Reactions to my clothing fast were startling. When I mentioned it in a yoga class during the morning new-yoga-clothes-admiration time it was met with stone silence. One woman said, “But, what are you going to do?” I assumed she meant how was I going to cover my tender hide in public and I assured her that I had lots more clothes. She replied, “I mean for satisfaction.” This was an honest revelation for me.
Yes, we shop for satisfaction, not need. But I can be satisfied by lots more meaningful things and do not need more clothes to prove my value.
Months into my clothing fast I started researching the clothing industry. I started to understand what fast fashion means. I learned that the fashion industry is the second biggest global polluter just after oil and gas. How on earth can this be acceptable?
Why have I been worried about every pesticide on my peach and feeling bad about any plastic water bottle while I own three pairs of white jeans made from non-organic cotton? How did this never make it to the upper levels of my eco-awareness?
As for the idea of giving excess to charity: too many garments flood other countries and screw up their local economy of clothing manufacturing and too many get to the landfill and stay forever.
More research and I read about the deaths in Rana Plaza which made me understand how the clothing industry has no inflation where every other product does. I understand that when I get a bargain on yet another pair of cute shorts, some one else paid the price—it might be a cotton farmer in India, a child that never sees its mother in Cambodia, a polluted river or an injured worker’s family. I live in the richest country in the world. I am employed. I can afford to pay an appropriate amount for quality garments. Those people can’t afford my excess.
I refuse to participate. Ahimsa, I will do no harm in Sanskrit. At least not for a new dress and a pair of strappy sandals.
The next step is harder. As my clothing fast comes to an end there will be some eventual needs. I still need to look like a professional at work and wear shoes in public.
There are some clothing companies that embody the philosophies of fair trade and eco-acceptable manufacturing. There are organic cotton farmers and there are some people who can sew (I aspire to be one of them). So my new shopping rules are these:
1. Buy what you need to cover your hide and maintain social appropriateness, not to satisfy some unmet desire. Know the difference.
2. When you do buy, you must wear that item at least 30 times. This means it must be durable, washable, not overly trendy and represents a serious commitment to a garment. Be sure.
3. Buy directly from the companies that truly address your beliefs. For me that is Prana, Patagonia, SOS Texas and a handful of small businesses some of which are even made in the US. I can pay them more if I buy less.

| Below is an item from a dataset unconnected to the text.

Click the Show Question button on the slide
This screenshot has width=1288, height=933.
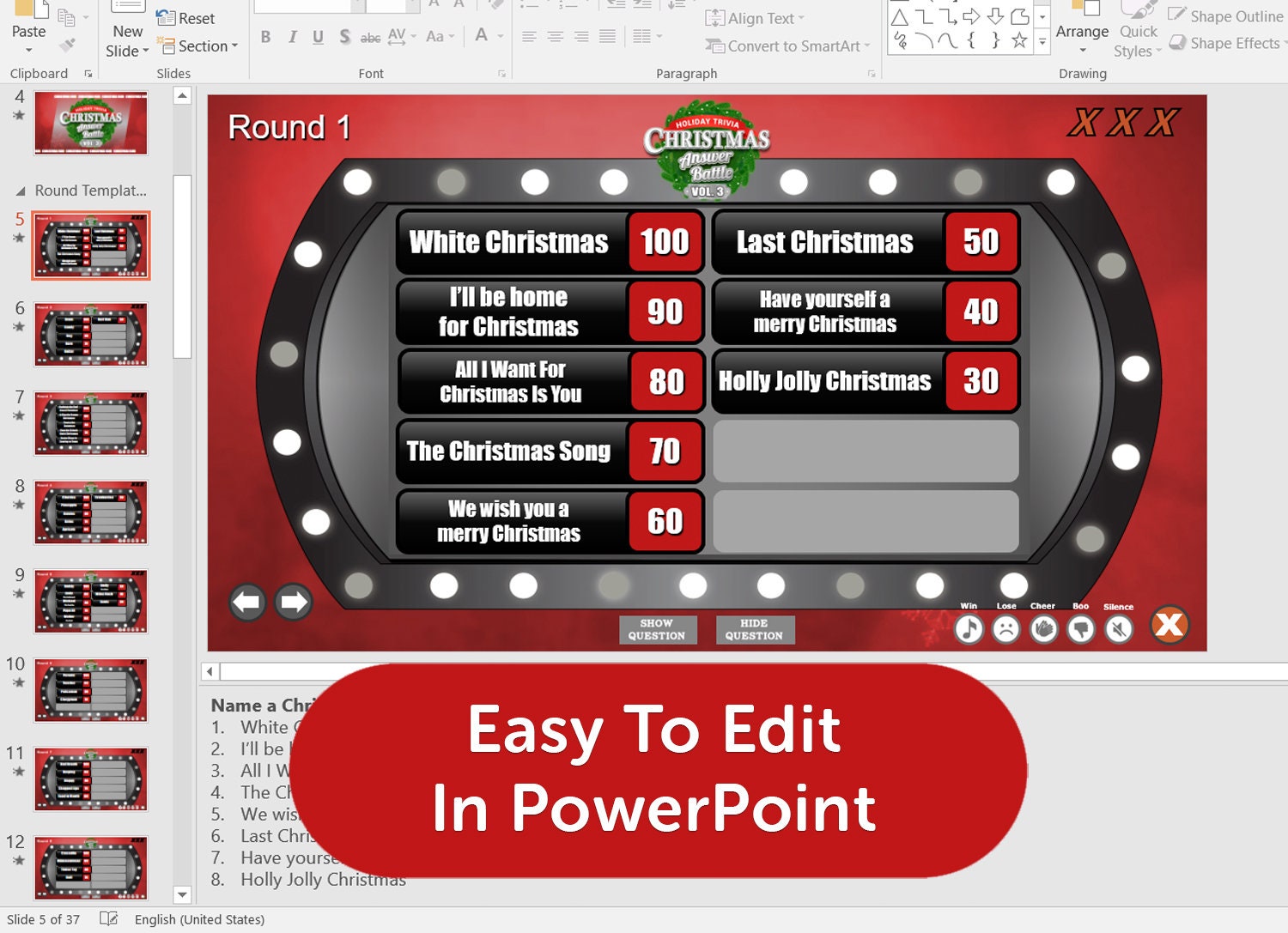click(x=658, y=630)
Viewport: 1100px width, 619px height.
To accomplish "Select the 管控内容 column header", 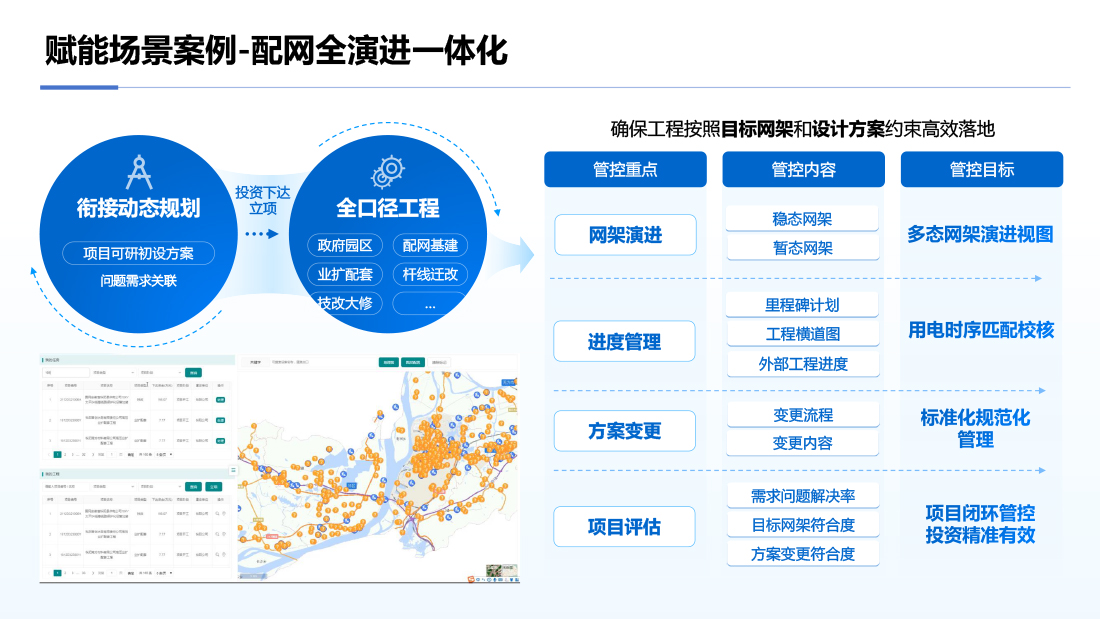I will pos(803,170).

4. Don’t give up what you got. Wear it all. Get it altered or repaired if need be. Some local person might still know how to do that or maybe you can figure out your mother’s dusty sewing machine.
5. Talk about it. Nobody likes this topic but they like their new shoes. They like getting a bargain at the outlet mall. But, maybe you can light that little spark. If you say it nicely.
As for me, I don’t mind anymore. I love what I have. I have new appreciation for how my quality garments are made. Some human somewhere with great skill sewed it for me. I can only thank them by wearing it out.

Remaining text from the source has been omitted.